A ocupação no bairro São Marcos, Goiânia, começou mesmo com a pandemia. Tem um casal de idosos que morava na área a mais de vinte anos, mas a maioria das 15 famílias chegou lá depois de março. “Com essa pandemia perdemos fonte de renda”, conta Tânia “eu trabalhava na rua 44 como vendedora de bolo de pote. E acabou né? Então não consegui mais pagar aluguel”. Outro morador que não quis se identificar conta que trabalhava na Rede Mobi (principal empresa de ônibus de Goiânia) e foi demitido logo no início da pandemia. Foi despejado pelo locatário da casa onde morava. “É uma injustiça a gente não poder trabalhar e eles virem tirar a gente da casa que arrumamos”, reclama o morador.
Presença inexplicável da Polícia Militar - Noite de terror
As famílias despejadas do Residencial São Marcos tiveram que lidar com 17 viaturas da polícia militar que “visitaram” de noite as crianças, mães e familiares. Muitas delas sem placa na viatura. Ficaram por um tempo nas proximidades, chamaram a Guarda Civil Metropolitana e foram embora. Mas o que estavam fazendo lá? Daiane Silva fala que eles chegaram botando todo mundo na parede, puxando a ficha de todo mundo e deram “dez minutos pra saírem da rua”. Mas eles acalmaram quando “os advogados chegaram”.

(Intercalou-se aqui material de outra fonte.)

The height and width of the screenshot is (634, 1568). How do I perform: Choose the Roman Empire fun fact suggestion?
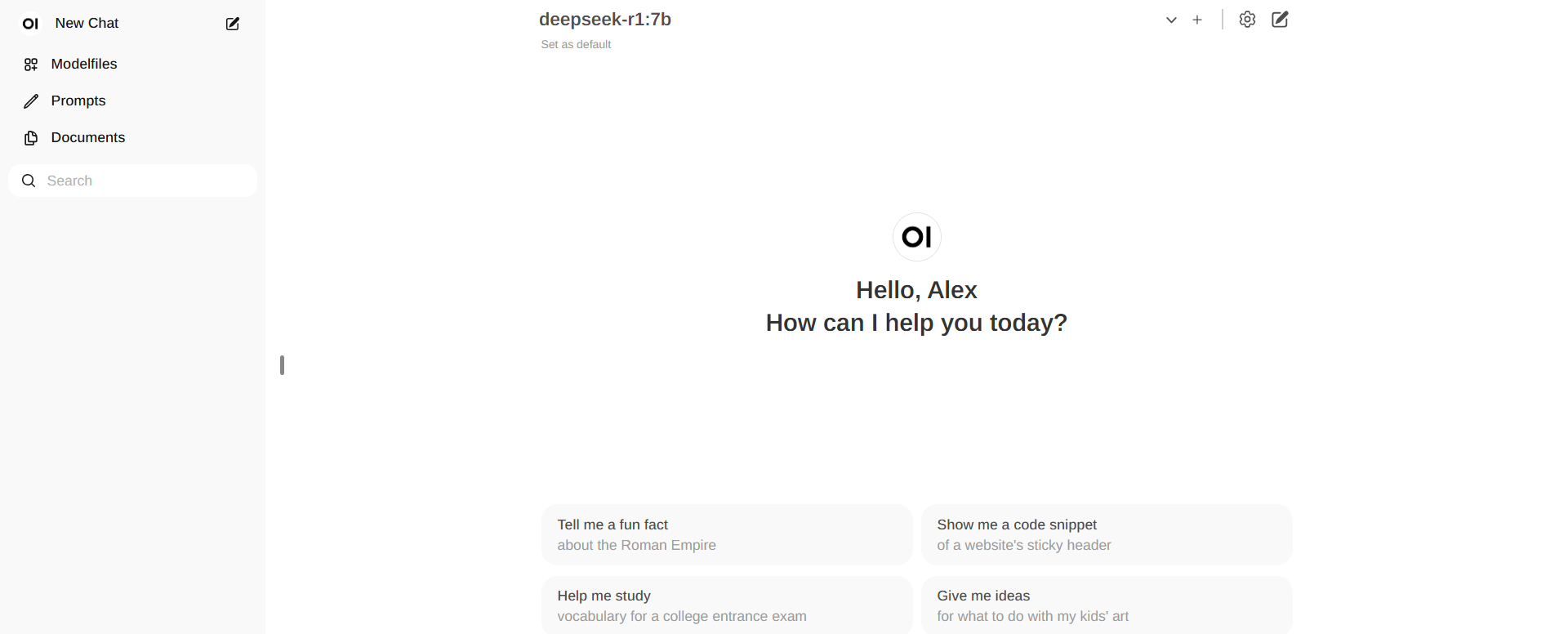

Não foi a prefeitura que chamou. A Seplahn informa que “não solicitou, neste sábado (4)7) nenhuma ação de desocupação no Residencial São Marcos. A respeito da presença de agentes da ROMU no local na noite deste sábado (4/7), ela se deu por solicitação da Polícia Militar do Estado de Goiás que recebeu denúncia via COPOM de tentativa de invasão de área pública e, ao chegar ao local, constatando tratar-se de área pertencente ao município, solicitou apoio por parte dos agentes municipais visando manter a ordem pública no local”.
Não é também o que a própria polícia disse às famílias e aos apoiadores que lá estavam. Os moradores dizem que a polícia primeiro puxou a ficha de todos que puderam, depois falou que o motivo da abordagem era um gato, uma ligação ilegal de luz, que eles testemunharam. Um vizinho que a reportagem entrevistou confirmou que também ouviu essa versão do suposto gato como origem pra abordagem das mais de dez viaturas.
Felipe Arapian, defensor público e coordenador do Núcleo de Direitos Humanos foi um dos advogados que chegou e diminuiu a tensão da situação. Ele disse não ter entendido o motivo deles terem ido ao local. Após a chegada de Felipe e a chegada da Romu, foi feito um acordo de deixar as famílias ficarem tranquilas pelo menos até o próximo dia.
A Assessoria da Polícia Militar de Goiás foi questionada a respeito da sua presença ostensiva no dia e respondeu “quais as reclamações dos moradores?”. Não houve mais resposta até o momento.